La policía informa que, pese a los continuos esfuerzos del gobierno para restaurar la paz, al menos doce personas fallecieron, tras varias explosiones acaecidas en la zona cristiana, Sabon Gari, del estado de Kano, al norte de Nigeria.

Ningún grupo ha reivindicado la autoría de los hechos que tuvieron lugar el pasado 29 de julio, pero se cree que la ilegalizada y violenta organización islámica, Boko Haram, puede ser la responsable de estos ataques. El número oficial de víctimas es cuestionado por algunos vecinos.

No se tiene constancia de represalias. Cuerpos de seguridad mantienen la zona bajo control.

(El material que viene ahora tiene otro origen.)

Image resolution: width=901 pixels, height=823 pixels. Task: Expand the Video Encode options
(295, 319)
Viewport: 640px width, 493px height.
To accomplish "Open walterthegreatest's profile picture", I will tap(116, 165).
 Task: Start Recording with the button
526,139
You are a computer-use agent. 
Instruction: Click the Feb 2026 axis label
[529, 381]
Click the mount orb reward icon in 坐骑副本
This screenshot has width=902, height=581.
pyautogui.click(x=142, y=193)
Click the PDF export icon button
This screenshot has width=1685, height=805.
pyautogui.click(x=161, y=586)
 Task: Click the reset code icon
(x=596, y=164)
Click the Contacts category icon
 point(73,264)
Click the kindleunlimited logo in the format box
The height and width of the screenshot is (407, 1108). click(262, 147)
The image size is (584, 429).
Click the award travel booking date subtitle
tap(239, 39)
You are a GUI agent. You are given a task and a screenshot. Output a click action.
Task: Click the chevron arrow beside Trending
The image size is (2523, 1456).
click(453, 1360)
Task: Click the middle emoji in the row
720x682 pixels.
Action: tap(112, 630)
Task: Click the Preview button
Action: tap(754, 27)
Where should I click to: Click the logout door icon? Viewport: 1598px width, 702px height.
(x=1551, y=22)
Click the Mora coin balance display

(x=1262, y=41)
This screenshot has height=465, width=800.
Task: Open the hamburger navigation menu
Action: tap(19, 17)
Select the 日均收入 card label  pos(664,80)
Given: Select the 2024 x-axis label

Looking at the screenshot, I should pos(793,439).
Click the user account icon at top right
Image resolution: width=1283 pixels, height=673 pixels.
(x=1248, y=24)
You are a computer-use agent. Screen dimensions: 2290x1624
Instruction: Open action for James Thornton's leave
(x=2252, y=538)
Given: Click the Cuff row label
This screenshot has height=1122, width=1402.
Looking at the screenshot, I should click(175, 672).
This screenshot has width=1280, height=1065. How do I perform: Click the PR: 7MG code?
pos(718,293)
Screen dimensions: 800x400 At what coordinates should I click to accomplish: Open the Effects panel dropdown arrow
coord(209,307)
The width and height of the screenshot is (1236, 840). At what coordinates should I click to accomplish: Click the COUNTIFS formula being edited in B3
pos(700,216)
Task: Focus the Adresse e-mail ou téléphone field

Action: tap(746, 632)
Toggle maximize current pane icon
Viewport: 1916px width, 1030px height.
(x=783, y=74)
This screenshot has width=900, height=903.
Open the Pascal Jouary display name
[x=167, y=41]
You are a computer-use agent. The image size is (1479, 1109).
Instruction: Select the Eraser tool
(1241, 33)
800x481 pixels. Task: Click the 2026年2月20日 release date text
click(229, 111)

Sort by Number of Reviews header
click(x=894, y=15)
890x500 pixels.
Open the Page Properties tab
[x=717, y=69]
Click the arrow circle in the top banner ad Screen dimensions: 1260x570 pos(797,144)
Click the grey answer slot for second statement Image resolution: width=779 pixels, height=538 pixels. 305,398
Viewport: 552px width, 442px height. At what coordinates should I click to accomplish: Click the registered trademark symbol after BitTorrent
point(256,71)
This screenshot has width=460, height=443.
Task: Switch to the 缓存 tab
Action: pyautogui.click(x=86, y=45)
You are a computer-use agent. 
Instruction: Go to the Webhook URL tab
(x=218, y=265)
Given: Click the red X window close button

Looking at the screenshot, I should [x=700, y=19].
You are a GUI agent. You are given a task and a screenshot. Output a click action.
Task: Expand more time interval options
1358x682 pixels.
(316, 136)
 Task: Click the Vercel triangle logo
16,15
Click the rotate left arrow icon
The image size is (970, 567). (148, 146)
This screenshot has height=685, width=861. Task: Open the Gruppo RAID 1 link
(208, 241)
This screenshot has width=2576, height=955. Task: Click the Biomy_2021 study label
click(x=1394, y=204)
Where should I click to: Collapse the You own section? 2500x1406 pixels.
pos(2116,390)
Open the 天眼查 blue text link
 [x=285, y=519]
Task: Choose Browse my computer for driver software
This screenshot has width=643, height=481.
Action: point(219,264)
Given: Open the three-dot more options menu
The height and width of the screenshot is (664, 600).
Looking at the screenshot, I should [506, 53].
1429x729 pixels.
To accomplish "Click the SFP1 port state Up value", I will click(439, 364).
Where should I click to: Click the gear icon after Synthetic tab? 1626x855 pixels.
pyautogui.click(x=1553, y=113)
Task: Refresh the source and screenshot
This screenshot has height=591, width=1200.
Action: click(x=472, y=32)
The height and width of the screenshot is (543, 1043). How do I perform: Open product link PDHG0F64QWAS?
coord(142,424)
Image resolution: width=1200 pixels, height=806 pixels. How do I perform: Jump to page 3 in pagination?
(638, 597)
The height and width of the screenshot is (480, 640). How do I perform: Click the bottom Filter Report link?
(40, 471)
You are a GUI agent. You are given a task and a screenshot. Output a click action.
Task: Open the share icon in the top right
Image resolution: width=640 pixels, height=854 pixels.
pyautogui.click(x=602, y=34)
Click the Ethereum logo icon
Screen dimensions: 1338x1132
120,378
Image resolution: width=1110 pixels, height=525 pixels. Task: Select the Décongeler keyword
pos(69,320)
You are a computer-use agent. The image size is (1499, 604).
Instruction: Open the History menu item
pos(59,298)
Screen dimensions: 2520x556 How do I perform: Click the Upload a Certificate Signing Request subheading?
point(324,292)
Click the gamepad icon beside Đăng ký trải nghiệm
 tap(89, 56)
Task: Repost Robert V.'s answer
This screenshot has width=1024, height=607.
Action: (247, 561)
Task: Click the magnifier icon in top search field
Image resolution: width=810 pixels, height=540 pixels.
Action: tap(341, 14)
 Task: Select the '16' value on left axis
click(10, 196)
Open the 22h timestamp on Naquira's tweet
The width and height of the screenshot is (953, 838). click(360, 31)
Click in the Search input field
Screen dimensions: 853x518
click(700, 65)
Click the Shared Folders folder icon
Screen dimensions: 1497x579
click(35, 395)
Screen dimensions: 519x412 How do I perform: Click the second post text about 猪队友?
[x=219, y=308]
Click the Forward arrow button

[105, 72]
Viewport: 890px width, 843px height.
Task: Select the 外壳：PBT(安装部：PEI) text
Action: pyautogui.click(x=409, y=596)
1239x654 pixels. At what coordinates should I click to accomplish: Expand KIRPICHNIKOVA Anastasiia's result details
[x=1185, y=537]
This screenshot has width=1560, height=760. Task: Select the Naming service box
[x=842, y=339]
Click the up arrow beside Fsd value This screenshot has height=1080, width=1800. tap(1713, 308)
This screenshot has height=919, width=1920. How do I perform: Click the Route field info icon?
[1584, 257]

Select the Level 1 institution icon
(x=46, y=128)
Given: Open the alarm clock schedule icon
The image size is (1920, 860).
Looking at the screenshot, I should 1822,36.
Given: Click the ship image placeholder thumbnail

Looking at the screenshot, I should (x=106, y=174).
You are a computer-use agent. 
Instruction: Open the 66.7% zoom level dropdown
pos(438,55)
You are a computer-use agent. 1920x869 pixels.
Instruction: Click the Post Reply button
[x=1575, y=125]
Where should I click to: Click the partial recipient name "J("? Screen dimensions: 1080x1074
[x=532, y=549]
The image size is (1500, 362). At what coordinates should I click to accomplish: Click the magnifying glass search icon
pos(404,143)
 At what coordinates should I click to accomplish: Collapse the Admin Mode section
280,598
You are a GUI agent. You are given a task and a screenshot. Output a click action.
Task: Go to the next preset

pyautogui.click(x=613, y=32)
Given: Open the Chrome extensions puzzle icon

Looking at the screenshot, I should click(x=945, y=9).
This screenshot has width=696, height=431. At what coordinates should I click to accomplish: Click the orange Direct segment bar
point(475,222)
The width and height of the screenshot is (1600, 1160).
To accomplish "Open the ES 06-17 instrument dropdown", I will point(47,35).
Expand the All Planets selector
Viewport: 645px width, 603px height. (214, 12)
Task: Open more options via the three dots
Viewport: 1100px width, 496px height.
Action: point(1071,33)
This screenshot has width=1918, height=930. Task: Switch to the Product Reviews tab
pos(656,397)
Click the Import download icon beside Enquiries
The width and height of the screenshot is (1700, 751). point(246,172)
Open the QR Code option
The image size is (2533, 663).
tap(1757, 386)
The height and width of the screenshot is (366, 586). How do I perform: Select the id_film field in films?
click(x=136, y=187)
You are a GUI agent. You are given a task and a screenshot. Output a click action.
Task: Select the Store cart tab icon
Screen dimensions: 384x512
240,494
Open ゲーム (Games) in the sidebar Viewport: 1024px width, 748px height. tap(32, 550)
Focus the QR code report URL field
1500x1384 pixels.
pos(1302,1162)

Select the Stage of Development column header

Sin embargo, el gobierno federal ha dado un tiempo adicional de dos meses al Comité Presidencial para el Diálogo y la Paz en el Norte de Nigeria, para conseguir traer la armonía a las áreas del norte del país.

El Presidente del comité y Ministro de Asuntos Especiales, Kabiru Tanimu Turaki, quien anunció el martes la prorroga de los dos meses, lamentó las explosiones, y expresó su desacuerdo con aquellos que no buscan el bien del país, y se empeñan en prolongar la situación de inseguridad en el norte de Nigeria.

El estado de Kano, es el centro neurálgico del comercio del norte de Nigeria, tiene una población de mayoría musulmana, pero la zona de Sabon Gari está habitada principalmente por cristianos procedentes del sur del país.

En marzo, Boko Haram se atribuyó la autoría de los ataques suicidas en un aparcamiento de autobuses en este mismo distrito, en el que murieron al menos 22 personas.

El portavoz militar, el capitán Ikedichi Iweha, confirmó el incidente y dijo que las investigaciones preliminares ya están en marcha.

Michael Tobias Idika, Presidente de Ohanaeze Ndigbo (grupo cultural de nigerianos del sureste del país residentes en Kano), emitió un comunicado notificando que los terroristas habían atacado la zona de Sabon Gari aproximadamente a las 21:30, que hubo diferentes explosiones, y fueron detonadas casi simultáneamente, afectando a varias casas .

"En el número 41 de la calle New Road se encuentra la Iglesia Cristiana Pentecostal, también fue bombardeada durante la celebración de la reunión aquella noche", declaró Idika. En contraste con las declaraciones de la policía en las que se confirmaba que el número de víctimas mortales ascendía a 12, Ohanaeze aseguró que los fallecidos en la calle New Road eran 39 y 6 en la calle Igbo/Enugu, el número de heridos no lo pudo determinar.

El grupo cultural Ohanaeze había solicitado una mayor seguridad en el norte de Nigeria.

El gobernador del estado, Rabi’u Musa Kwnkwaso que visitó el lugar de los hechos, condenó los atentados, describiéndolos como devastadores y un ataque a la totalidad de país.

"El ataque a Sabon Gari, es un ataque a Nigeria, porque tanto musulmanes como cristianos han sufrido en él. Personas de diferente origen étnico, o bien han perdido la vida o están heridos de gravedad", declaró Kwnkwaso.

El organismo que agrupa a los musulmanes en el norte, el Jama’atu Nasril Islam (JNI), hizo un llamamiento para llevar a cabo, lo que denominaron como, un gran proyecto para impulsar por todo el norte de Nigeria, y por extensión por todo el país, una crisis profunda.

En una declaración realizada por el Dr. Khalid Abubakar Aliyu, Secretario General del JNI, se preguntaba porqué no ha disminuido, especialmente en el norte del país, el asesinato de personas inocentes: "Condenamos enérgicamente todo tipo de actos inhumanos e impíos, e igualmente hacemos un llamado a la calma y la moderación. Tal y como lo hemos hecho siempre en nuestras oraciones, por nada del mundo, la intención y/o motivación de los autores de estos actos despreciables, tendrán éxito, insha’Allah (si Dios quiere).’’

Durante la celebración de un foro informativo, la organización socio-política del área del norte, "Arewa", pidió a aquellos que se encuentran detrás de los ataques que depusieran las armas por el interés del país.